Responsables d’infections saisonnières touchant des centaines de millions de personnes chaque année, les virus de la grippe pénètrent généralement dans les cellules humaines par une porte d’entrée bien connue. Cependant, des chercheurs ont récemment découvert une porte dérobée qui pourrait révolutionner notre compréhension de la transmission et de la virulence de ces virus de la grippe. Cette découverte ouvre la voie à de nouvelles stratégies pour prévenir et contrôler les pandémies grippales.
Grippe : une porte dérobée identifiée
Les virus de la grippe pénètrent traditionnellement dans les cellules humaines en se liant à des molécules de sucre appelées acides sialiques à la surface des cellules. Cette interaction déclenche un processus qui permet au virus de pénétrer dans la cellule hôte où il peut se répliquer et causer une infection.
Cependant, certains virus de la grippe animale utilisent une voie d’entrée différente, connue sous le nom de complexe majeur d’histocompatibilité de classe II (CMH-II). Jusqu’à présent, l’hypothèse de l’existence de virus de la grippe capable d’utiliser les deux voies simultanément n’avait jamais été confirmée. C’est désormais .
Les chercheurs de l’Université d’Aberystwyth ont en effet mené une série d’expériences pour examiner cette possibilité. En utilisant deux types de cellules humaines, l’une avec et l’autre sans expression du CMH-II à la surface, ils ont exposé les cellules à des particules virales qui ressemblent à trois sous-types de virus de la grippe humaine : H1N1, H3N1 et H2N2.
Les résultats ont montré que les cellules exprimant le CMH-II étaient beaucoup plus susceptibles d’être infectées par les particules de type H2N2 que celles dépourvues de CMH-II, même en présence de niveaux similaires d’acides sialiques. Cette découverte indique que le H2N2 peut utiliser le CMH-II comme une voie d’entrée alternative.
Pour confirmer que le CMH-II constituait bien une voie d’entrée, les chercheurs ont utilisé l’édition génétique pour supprimer la capacité des cellules à produire des acides sialiques. Ils ont découvert que les virus H1N1 et H3N1 ne pouvaient pas infecter les cellules dépourvues d’acides sialiques, alors que le H2N2 le pouvait presque aussi efficacement que dans les cellules normales. Ils ont également identifié trois acides aminés essentiels dans la structure du virus H2N2 permettant cette liaison au CMH-II.

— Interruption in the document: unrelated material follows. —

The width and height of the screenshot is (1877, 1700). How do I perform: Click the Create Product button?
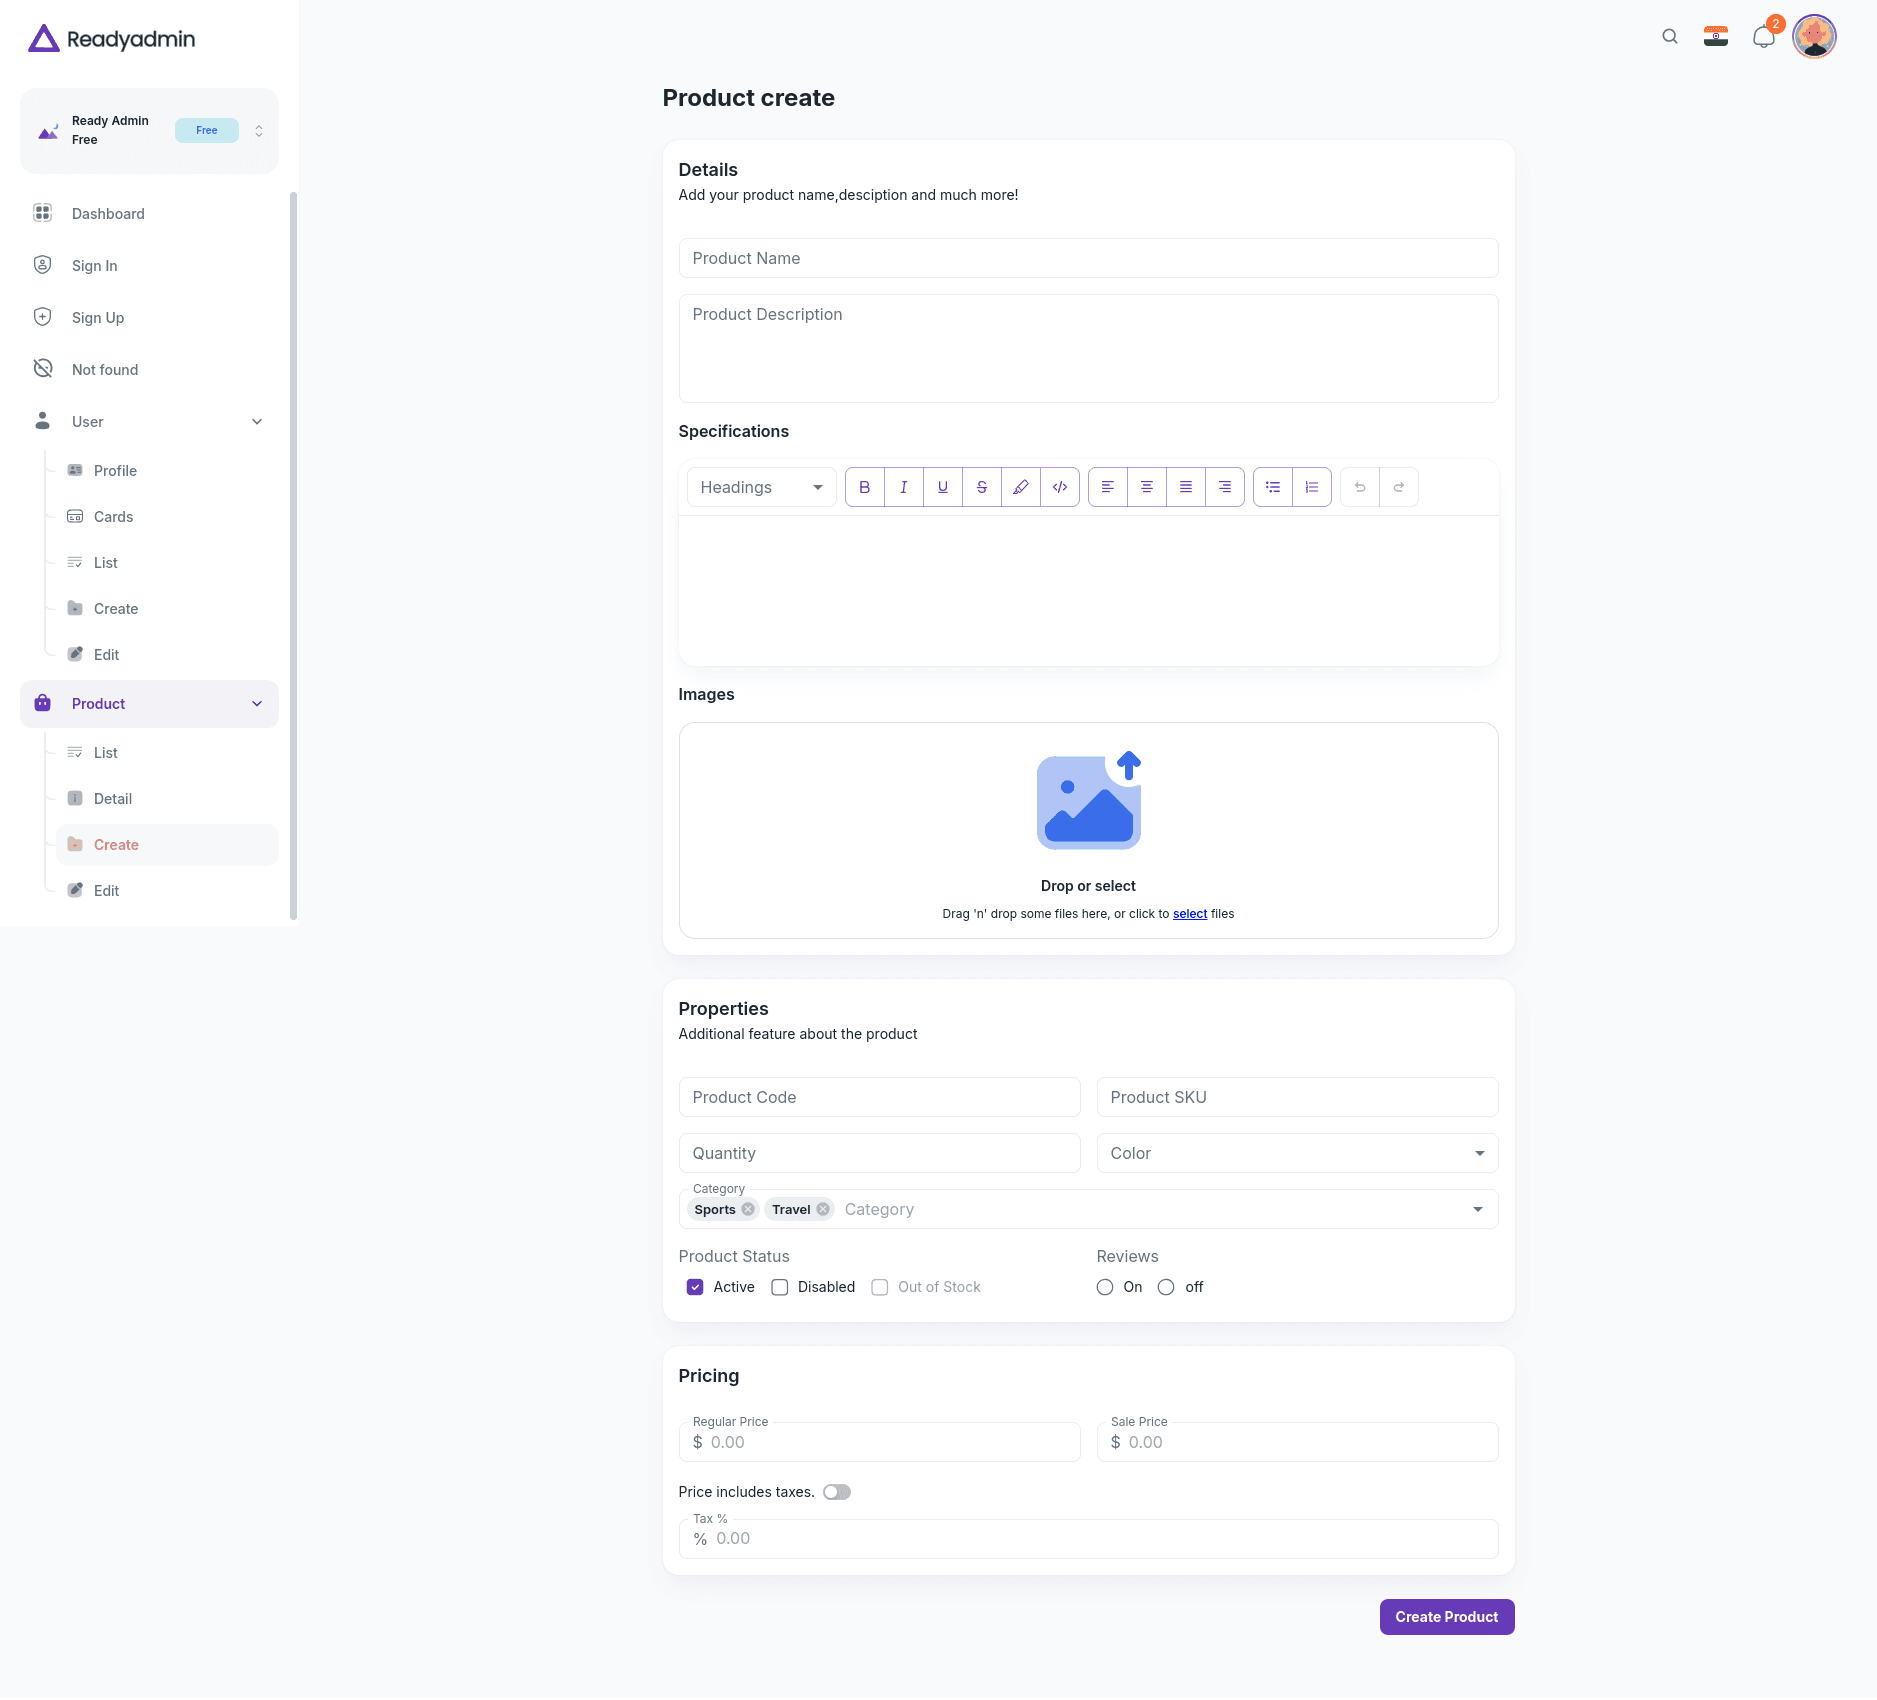pos(1446,1616)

Des implications et des menaces
La découverte de cette nouvelle porte d’entrée pour les virus de la grippe présente des implications importantes pour la santé publique. Les virus de la grippe humaine et animale qui peuvent utiliser le CMH-II pour pénétrer dans les cellules hôtes pourraient en effet se répliquer plus rapidement et atteindre des niveaux plus élevés dans les cellules pulmonaires humaines. Cela pourrait rendre ces virus plus virulents et plus susceptibles de se propager entre les humains, ce qui augmenterait ainsi le risque de pandémies.
Les virus H2N2 ne circulent par exemple plus chez l’Homme depuis la fin de la pandémie de 1957-1968. Cependant, ils sont toujours présents dans les populations d’oiseaux, constituant ce que l’on appelle un réservoir aviaire. Cette situation est préoccupante, car les personnes nées après 1968 n’ont jamais été exposées à ces virus et n’ont donc pas développé d’immunité contre eux. Les virus H2 aviaires représentent donc une menace.

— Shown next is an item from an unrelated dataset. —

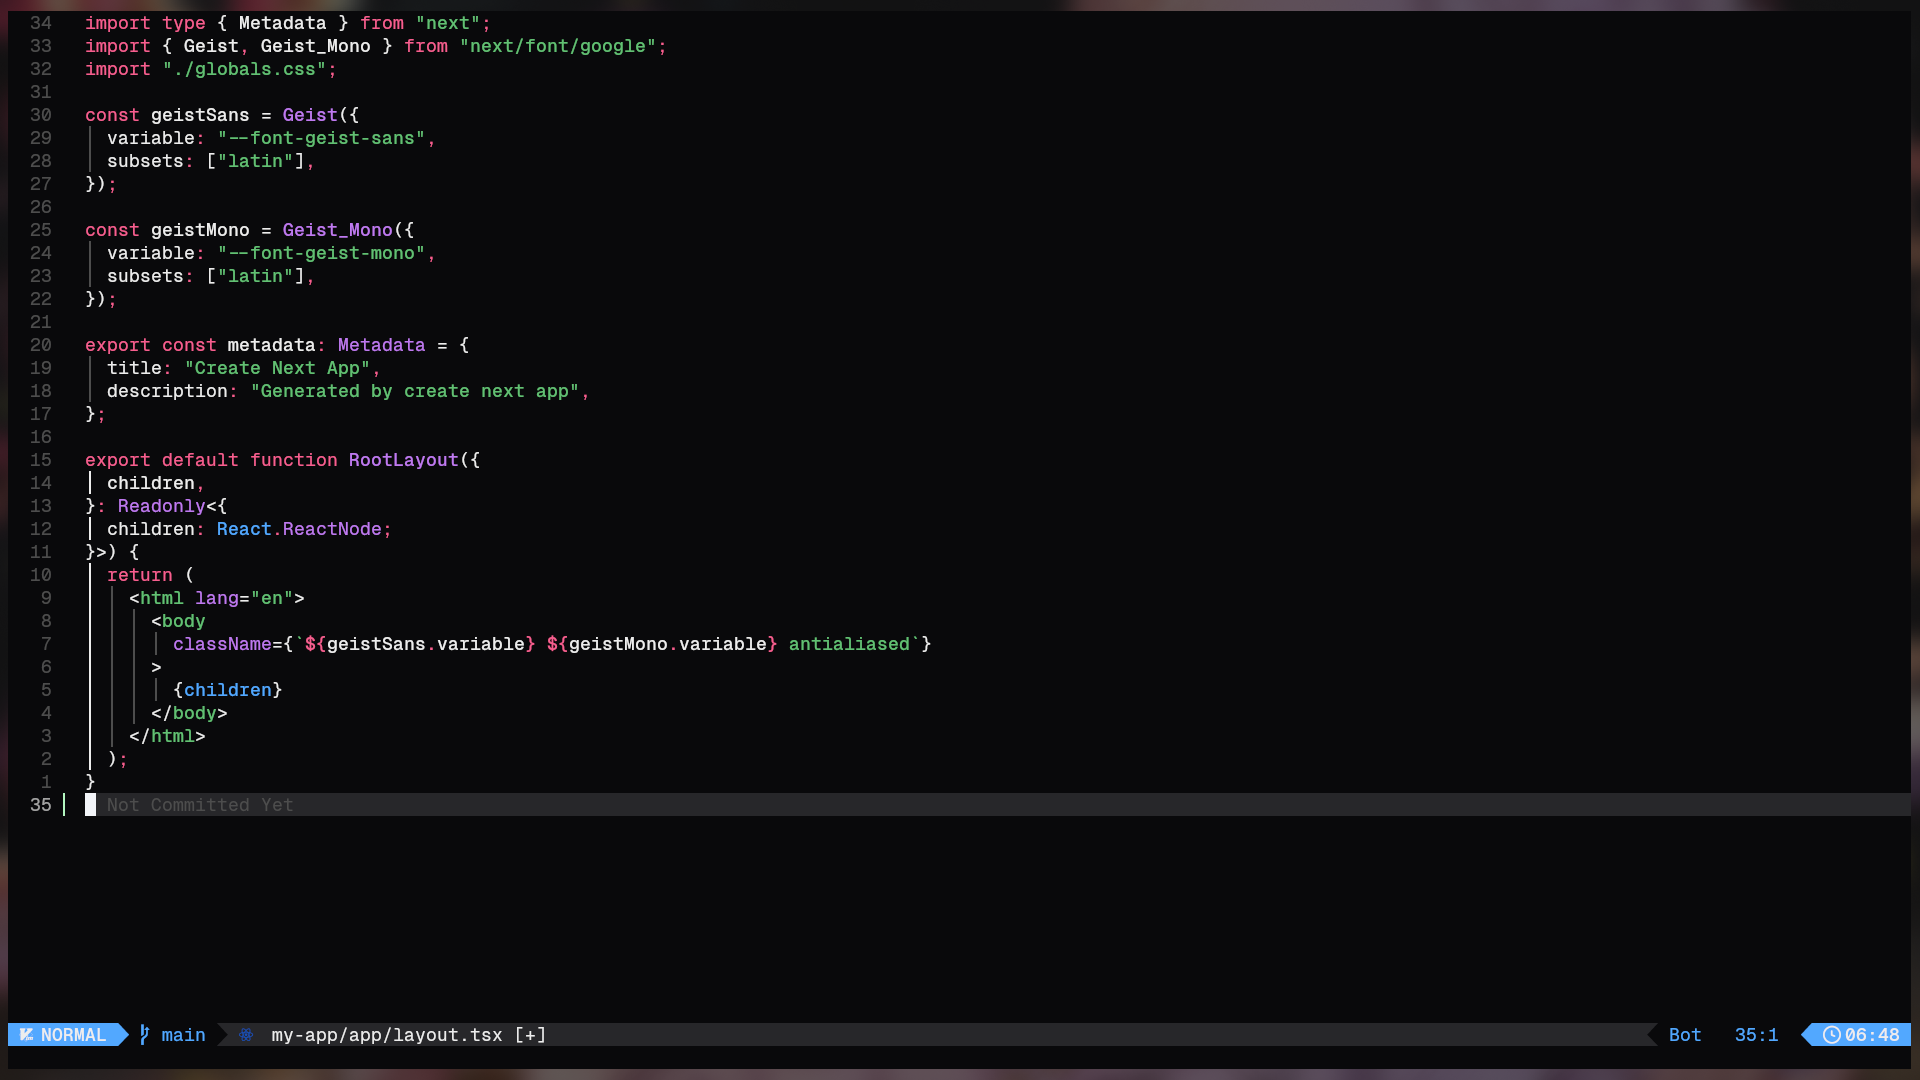Click the main branch name in statusline
The height and width of the screenshot is (1080, 1920).
(183, 1035)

Ces virus peuvent en outre infecter une variété d’espèces animales, y compris les porcs, les souris, les furets et bien sûr les oiseaux. Cette capacité à infecter plusieurs types d’animaux augmente la probabilité qu’un jour, ces virus puissent passer des animaux aux humains, un processus connu sous le nom de transfert zoonotique.
Si les virus H2N2 aviaires acquéraient la capacité de se propager facilement d’une personne à l’autre, cela pourrait donc potentiellement déclencher de nouvelles pandémies, car une grande partie de la population humaine n’aurait aucune protection naturelle contre ces virus.

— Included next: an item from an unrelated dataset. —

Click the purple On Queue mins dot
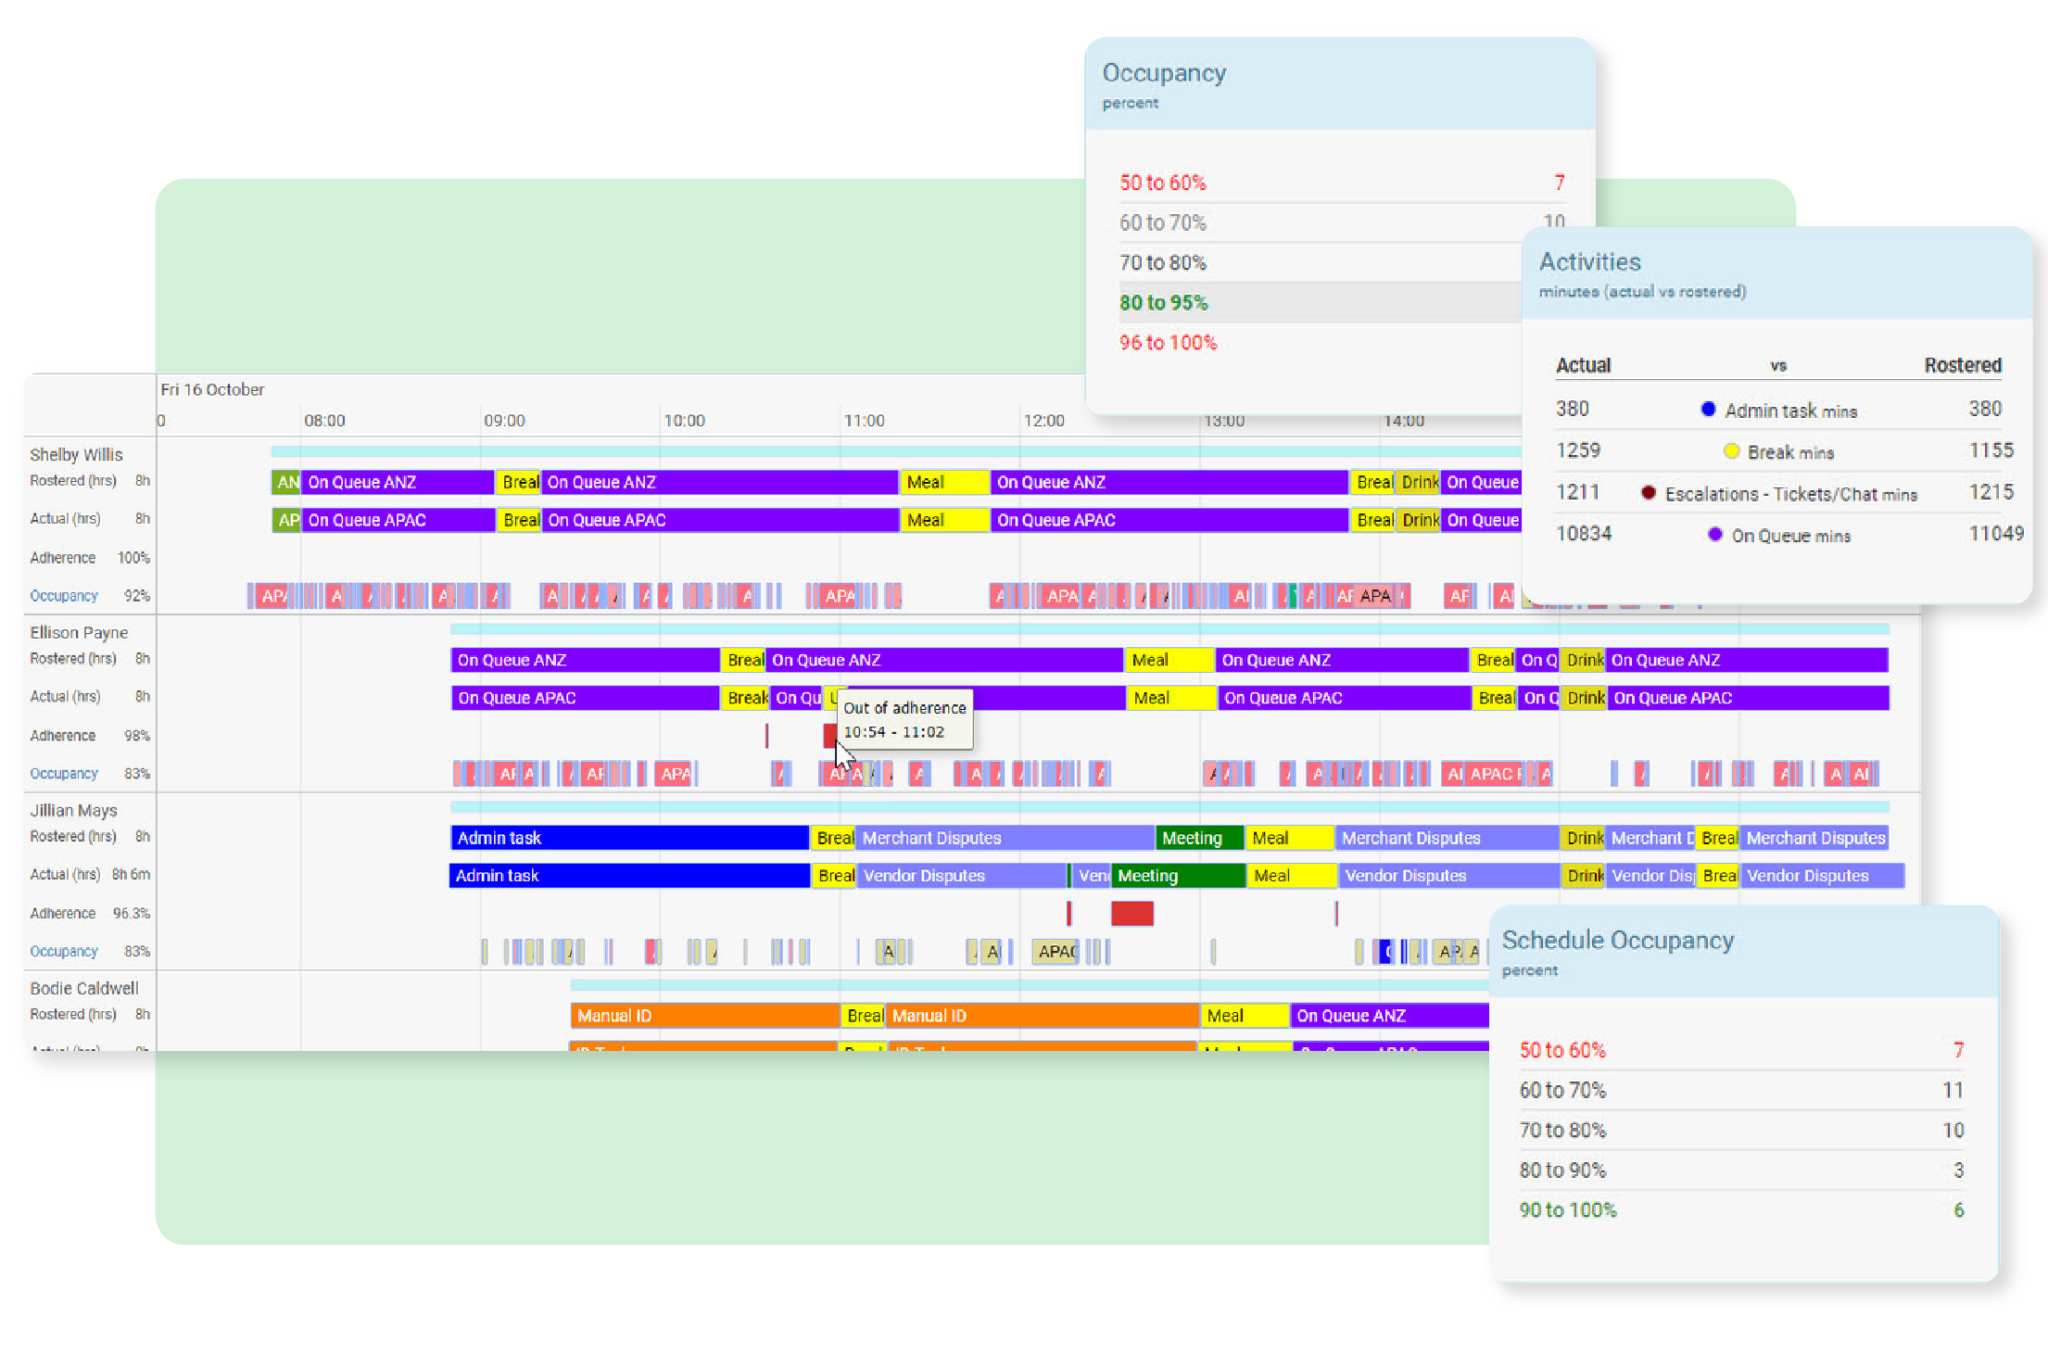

La communauté scientifique doit maintenant évaluer l’importance relative du CMH-II par rapport aux acides sialiques dans le processus d’infection. Cela nécessitera des recherches approfondies pour comprendre dans quelle mesure les virus utilisent réellement cette voie alternative et quel est le risque de voir des supervirus se propager des animaux aux humains. Ces connaissances seront essentielles pour élaborer des stratégies de prévention et de réponse aux futures pandémies de grippe.